Infatti, lo "spirito del capitalismo" è entrato nelle vicende umane piuttosto tardi nella storia. Prima di allora, i mercati per l'acquisto e la vendita avevano delle restrizioni legali e morali. Una persona che aveva dedicato la sua vita a fare soldi non era considerato un buon modello di vita. L'avidità, l’avarizia e l’invidia sono tra i peccati capitali. L'usura (fare soldi da soldi) era un’offesa a Dio.

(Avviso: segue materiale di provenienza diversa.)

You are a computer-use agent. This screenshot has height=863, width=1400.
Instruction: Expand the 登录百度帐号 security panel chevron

Fu solo nel 18° secolo che l'avidità divenne moralmente rispettabile. È ormai considerato un modo eroico e disperatamente sano il trasformare la ricchezza in denaro e metterlo a lavorare per fare più soldi, perché in questo modo ne beneficia l'umanità.

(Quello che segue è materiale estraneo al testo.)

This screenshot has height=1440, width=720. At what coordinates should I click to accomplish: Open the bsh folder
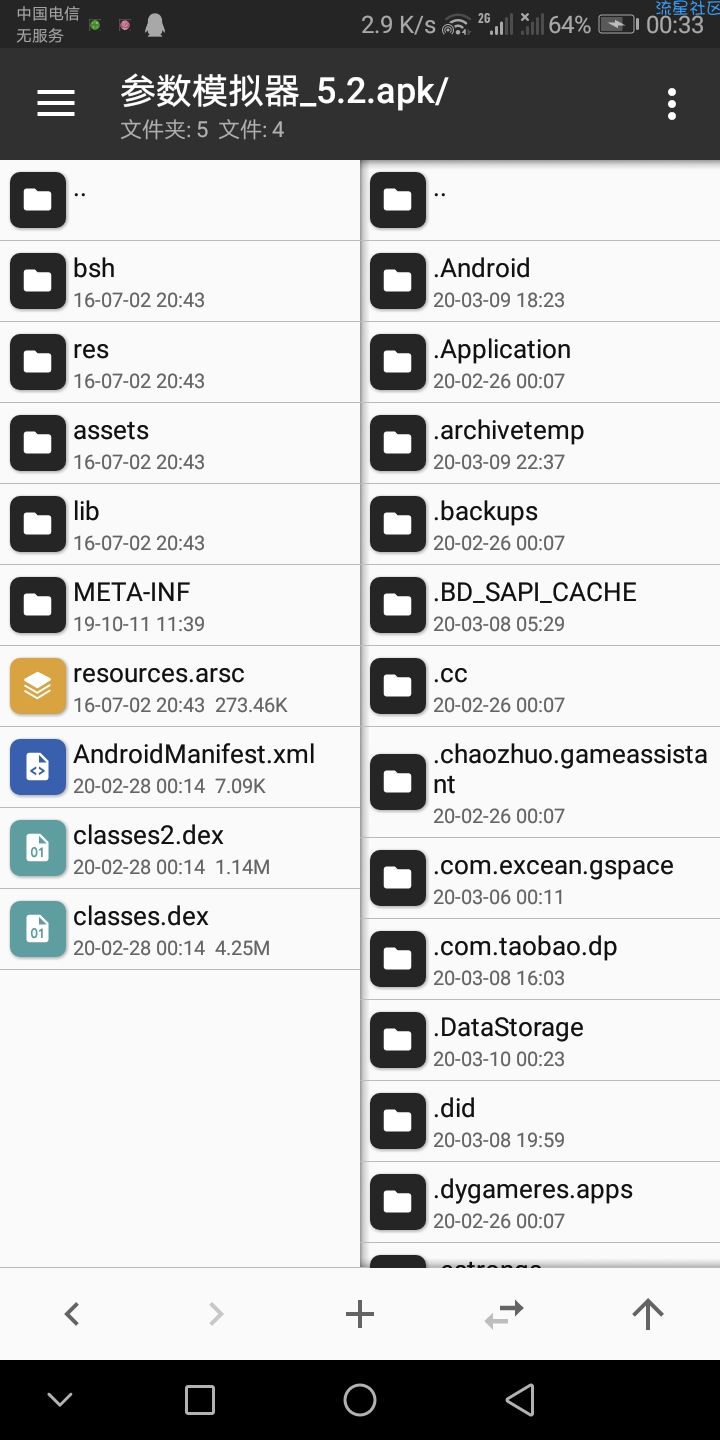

Questo ha ispirato il modello di vita americano, dove il denaro parla sempre. La fine del capitalismo significa semplicemente la fine della voglia di ascoltarlo. La gente avrebbe cominciato a godere di ciò che ha, invece di volere sempre di più. Si può immaginare una società titolare di ricchezza privata, il cui obiettivo principale è quello di condurre una vita buona, di non trasformare la loro ricchezza in "capitale".

I servizi finanziari verrebbero ridotti, perché i ricchi non sempre vogliono diventare più ricchi. Come sempre più persone si ritroverebbero con il necessario, e ci si potrebbe aspettare che lo spirito del guadagno perda la sua approvazione sociale. Il capitalismo avrebbe fatto il suo lavoro, ed il movente del profitto avrebbe ripreso il suo posto nella galleria dei ladri.

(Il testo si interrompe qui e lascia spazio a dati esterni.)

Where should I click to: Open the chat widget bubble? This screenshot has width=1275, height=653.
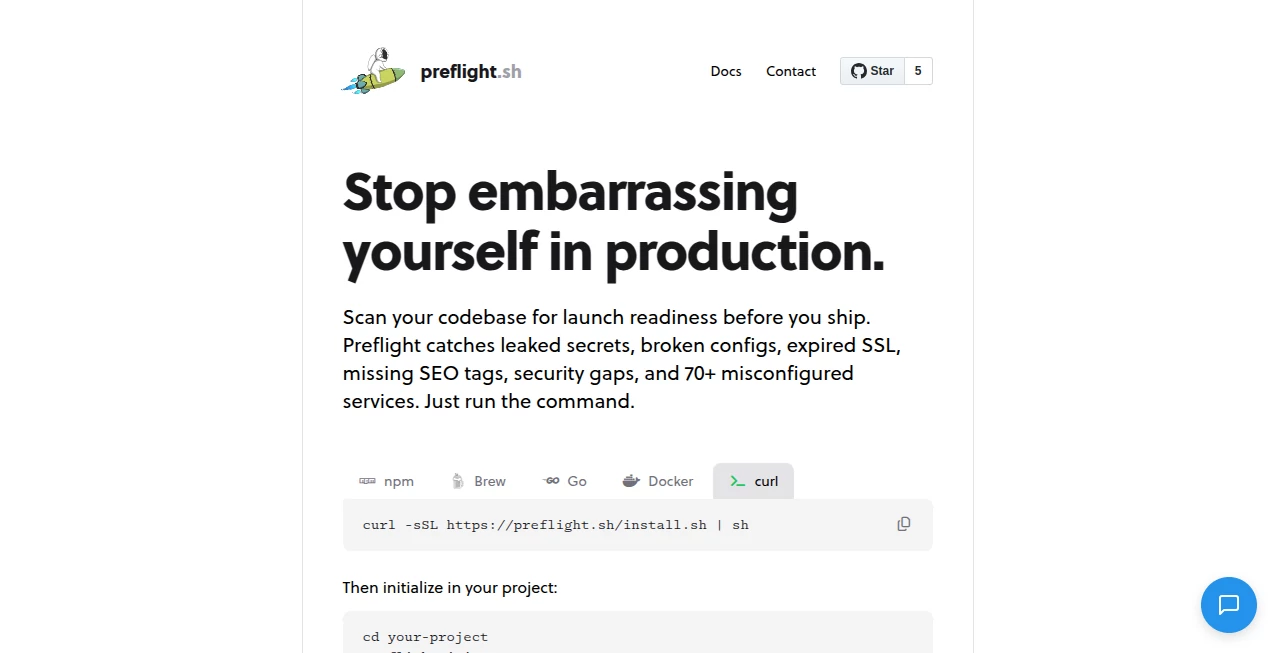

Il disonore dell'avidità è probabilmente solo in quei paesi in cui i cittadini hanno già più del necessario. E anche lì, molte persone hanno ancora meno di quanto hanno bisogno. L'evidenza suggerisce che l’economia sarebbe più stabile e più felice se la ricchezza ed il reddito fossero distribuiti più equamente tra i cittadini. La giustificazione economica per le disuguaglianze di reddito di grandi dimensioni - la necessità di stimolare le persone ad essere più produttive - crolla quando la crescita cessa di essere così importante.

Forse il socialismo non era un'alternativa al capitalismo, ma il suo erede.
Esso erediterà la terra non per espropriare i ricchi dei loro beni, ma fornendo motivazioni ed incentivi per i comportamenti che sono collegati con l'ulteriore accumulazione di ricchezza".


Robert Skidelsky, membro della Camera dei Lord britannica, è professore emerito di Economia Politica presso l'Università di Warwick, autore di una premiata biografia dell'economista John Maynard Keynes.